- Born: 20 March 1895 Fort Leavenworth, Kansas, United States
- Died: 8 May 1983 (aged 88) Fort Worth, Texas, USA
- Allegiance: United States
- Branch: Air Service, United States Army United States Army Air Corps United States Army Air Forces
- Service years: 1917 – 1936, during World War II
- Rank: Colonel
- Unit: Air Service, United States Army 147th Aero Squadron;
- Conflicts: World War I
- Awards: Distinguished Service Cross, French Croix de Guerre
- Other work: Colonel during World War II

= James Andrew Healy =

American World War I flying ace (1895–1983)

Lieutenant (later Colonel) James Andrew Healy was a World War I flying ace credited with five victories.

==Biography==
He was the son of Colonel Daniel Healy, one of Theodore Roosevelt's Rough Riders who was killed at San Juan Hill in the Spanish–American War, and Mrs. Mary A. Healy of Jersey City, New Jersey.

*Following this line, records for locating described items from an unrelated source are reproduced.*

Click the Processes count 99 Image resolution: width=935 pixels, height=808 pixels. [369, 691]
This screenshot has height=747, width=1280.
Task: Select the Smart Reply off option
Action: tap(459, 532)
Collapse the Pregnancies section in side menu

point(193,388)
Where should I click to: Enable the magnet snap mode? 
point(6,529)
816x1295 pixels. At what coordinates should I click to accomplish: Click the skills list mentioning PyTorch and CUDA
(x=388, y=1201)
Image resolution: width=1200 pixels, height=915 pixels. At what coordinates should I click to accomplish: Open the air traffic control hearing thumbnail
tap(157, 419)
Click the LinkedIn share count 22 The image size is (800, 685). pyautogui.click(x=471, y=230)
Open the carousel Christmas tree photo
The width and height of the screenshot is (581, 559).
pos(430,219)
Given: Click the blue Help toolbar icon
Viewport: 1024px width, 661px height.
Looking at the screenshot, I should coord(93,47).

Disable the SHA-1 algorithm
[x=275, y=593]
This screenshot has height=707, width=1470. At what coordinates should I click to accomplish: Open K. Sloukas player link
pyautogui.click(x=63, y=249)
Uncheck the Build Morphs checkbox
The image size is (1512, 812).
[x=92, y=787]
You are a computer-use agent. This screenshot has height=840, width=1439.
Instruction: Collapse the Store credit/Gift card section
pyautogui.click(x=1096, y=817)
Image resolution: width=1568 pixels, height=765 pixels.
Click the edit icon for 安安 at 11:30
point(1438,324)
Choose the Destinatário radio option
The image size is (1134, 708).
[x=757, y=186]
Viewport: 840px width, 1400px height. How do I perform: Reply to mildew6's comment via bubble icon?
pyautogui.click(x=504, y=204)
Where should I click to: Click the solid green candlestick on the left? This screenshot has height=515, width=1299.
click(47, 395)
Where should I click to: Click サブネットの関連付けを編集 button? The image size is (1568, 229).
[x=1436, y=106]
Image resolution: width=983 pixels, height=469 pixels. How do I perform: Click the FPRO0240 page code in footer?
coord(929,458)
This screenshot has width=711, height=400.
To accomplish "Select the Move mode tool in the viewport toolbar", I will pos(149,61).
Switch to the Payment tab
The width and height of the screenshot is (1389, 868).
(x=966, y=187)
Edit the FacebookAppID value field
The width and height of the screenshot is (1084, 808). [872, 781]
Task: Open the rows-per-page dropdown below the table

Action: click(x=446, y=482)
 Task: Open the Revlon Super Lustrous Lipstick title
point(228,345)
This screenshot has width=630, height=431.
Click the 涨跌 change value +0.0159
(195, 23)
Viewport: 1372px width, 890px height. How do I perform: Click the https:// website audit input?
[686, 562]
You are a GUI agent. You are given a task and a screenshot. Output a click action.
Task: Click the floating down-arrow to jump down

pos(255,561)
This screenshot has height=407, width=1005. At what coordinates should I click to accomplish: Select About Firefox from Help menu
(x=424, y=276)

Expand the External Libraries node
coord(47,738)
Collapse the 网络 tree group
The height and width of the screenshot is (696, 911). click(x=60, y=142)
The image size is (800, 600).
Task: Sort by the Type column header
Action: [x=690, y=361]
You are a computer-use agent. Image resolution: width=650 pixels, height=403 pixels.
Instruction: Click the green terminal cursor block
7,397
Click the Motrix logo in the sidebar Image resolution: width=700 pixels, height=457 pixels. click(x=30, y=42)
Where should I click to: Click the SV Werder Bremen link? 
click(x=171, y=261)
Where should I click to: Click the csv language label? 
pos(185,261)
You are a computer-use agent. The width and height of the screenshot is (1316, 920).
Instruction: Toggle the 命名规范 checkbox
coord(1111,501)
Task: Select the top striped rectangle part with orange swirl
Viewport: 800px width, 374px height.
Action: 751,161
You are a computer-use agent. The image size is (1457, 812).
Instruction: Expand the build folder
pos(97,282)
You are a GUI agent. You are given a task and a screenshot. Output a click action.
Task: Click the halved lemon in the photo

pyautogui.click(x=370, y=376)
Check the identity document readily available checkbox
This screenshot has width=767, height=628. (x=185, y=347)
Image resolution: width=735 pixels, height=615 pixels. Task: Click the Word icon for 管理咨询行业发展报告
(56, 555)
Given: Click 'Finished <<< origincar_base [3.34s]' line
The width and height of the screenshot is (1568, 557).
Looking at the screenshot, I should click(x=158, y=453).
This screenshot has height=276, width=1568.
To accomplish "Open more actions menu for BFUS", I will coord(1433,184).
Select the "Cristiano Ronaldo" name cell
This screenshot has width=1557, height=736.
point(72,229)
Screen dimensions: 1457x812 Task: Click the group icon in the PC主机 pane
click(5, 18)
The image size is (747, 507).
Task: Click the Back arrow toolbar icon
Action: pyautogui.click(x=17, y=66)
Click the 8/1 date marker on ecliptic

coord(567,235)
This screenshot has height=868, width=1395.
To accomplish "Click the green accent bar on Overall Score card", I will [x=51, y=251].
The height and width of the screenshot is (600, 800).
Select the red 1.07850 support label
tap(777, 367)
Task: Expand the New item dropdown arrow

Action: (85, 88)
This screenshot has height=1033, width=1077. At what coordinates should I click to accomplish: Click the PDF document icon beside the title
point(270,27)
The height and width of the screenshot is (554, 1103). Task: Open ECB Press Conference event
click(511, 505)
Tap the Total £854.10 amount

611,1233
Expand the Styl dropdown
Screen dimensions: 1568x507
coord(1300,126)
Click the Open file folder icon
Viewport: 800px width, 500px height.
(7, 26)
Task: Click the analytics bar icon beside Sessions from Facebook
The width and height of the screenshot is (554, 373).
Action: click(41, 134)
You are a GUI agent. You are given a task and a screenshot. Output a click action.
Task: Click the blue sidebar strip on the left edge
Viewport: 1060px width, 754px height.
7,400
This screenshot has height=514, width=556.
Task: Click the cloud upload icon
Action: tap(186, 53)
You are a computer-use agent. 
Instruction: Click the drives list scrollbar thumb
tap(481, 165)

James Andrew Healy joined the Air Service, United States Army in July 1917 and was trained near Toronto, Ontario, Canada by the Royal Flying Corps. After flight training, he deployed to France and was assigned to the 147th Aero Squadron in 1918. Flying the SPAD XIII he scored five confirmed victories and became the fourth highest scoring ace in his squadron.

Post-war Healy remained in the air corps and was technical advisor on William Wellman's 1927 movie, Wings. Healy retired on a disability with the rank of Major in 1936.

He returned to service in World War II and was promoted to Colonel.